- [Activity]
Only one stretch of the records below should be repeated. It starts with the line containing "Contact Us (248, 181)" and goes on through the line containing "Csak a feltétlen szükségeseket (840, 1156)", exactly as written.

- [Exercise material]
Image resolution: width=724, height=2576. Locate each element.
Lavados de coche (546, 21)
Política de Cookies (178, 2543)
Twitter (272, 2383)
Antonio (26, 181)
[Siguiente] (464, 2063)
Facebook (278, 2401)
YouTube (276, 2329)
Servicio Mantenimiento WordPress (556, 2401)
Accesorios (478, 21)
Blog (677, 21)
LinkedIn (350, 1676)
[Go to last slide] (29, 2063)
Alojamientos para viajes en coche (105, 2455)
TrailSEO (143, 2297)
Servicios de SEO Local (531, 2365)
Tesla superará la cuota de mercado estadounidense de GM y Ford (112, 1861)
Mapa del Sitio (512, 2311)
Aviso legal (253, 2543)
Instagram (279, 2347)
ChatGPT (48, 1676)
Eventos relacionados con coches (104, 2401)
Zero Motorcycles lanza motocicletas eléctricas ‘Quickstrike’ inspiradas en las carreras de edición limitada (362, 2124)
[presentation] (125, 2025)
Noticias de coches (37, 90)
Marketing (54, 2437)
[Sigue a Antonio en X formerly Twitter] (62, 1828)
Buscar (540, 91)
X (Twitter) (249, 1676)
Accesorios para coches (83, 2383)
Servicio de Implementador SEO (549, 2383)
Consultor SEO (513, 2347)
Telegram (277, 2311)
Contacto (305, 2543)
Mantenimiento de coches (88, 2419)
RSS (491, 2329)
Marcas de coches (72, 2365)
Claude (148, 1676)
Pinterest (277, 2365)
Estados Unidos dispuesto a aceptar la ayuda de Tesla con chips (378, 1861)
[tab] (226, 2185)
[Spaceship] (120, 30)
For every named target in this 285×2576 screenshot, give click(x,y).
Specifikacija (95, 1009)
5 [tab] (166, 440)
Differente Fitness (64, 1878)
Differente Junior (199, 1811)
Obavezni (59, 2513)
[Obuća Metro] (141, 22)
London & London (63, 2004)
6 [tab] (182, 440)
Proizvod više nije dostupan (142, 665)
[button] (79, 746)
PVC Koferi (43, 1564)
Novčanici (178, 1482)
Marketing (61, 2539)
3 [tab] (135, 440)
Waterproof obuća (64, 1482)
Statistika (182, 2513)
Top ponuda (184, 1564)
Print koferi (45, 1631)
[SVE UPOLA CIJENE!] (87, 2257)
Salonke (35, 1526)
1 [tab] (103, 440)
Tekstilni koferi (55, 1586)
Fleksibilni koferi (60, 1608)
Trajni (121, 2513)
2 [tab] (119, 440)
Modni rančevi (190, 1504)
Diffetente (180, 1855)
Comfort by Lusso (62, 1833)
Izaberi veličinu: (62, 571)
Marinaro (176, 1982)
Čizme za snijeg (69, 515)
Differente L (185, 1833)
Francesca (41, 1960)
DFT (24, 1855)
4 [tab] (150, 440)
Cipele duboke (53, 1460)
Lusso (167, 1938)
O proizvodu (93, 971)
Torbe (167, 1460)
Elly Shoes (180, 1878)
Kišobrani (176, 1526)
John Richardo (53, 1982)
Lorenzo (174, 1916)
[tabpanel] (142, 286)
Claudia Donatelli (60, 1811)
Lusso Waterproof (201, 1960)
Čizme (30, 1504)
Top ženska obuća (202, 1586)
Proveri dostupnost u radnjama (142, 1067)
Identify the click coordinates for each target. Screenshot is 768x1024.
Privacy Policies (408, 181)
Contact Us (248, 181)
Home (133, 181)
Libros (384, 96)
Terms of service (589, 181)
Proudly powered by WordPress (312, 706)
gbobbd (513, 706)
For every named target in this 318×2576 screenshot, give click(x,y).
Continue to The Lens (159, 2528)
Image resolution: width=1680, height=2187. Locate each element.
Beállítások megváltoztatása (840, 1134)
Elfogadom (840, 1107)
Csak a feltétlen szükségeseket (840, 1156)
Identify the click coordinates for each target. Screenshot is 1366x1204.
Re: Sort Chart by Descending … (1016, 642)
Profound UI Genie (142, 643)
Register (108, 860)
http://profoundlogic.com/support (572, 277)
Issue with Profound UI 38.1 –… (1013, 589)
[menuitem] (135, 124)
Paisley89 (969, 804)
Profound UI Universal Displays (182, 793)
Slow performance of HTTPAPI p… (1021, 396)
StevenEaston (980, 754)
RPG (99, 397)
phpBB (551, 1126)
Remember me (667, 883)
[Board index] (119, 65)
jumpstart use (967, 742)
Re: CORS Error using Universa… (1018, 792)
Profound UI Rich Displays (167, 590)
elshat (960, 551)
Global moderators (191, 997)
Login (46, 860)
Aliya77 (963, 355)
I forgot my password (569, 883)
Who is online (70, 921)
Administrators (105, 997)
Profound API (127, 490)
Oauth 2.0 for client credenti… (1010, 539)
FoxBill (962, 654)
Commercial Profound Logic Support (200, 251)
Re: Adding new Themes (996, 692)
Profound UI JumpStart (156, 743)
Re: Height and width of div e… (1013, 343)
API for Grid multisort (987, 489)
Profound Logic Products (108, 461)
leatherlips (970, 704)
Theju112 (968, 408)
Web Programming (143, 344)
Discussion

- [Written response]
Contact Us (248, 181)
Home (133, 181)
Libros (384, 96)
Terms of service (589, 181)
Proudly powered by WordPress (312, 706)
gbobbd (513, 706)
For every named target in this 318×2576 screenshot, give click(x,y).
Continue to The Lens (159, 2528)
Image resolution: width=1680, height=2187. Locate each element.
Beállítások megváltoztatása (840, 1134)
Elfogadom (840, 1107)
Csak a feltétlen szükségeseket (840, 1156)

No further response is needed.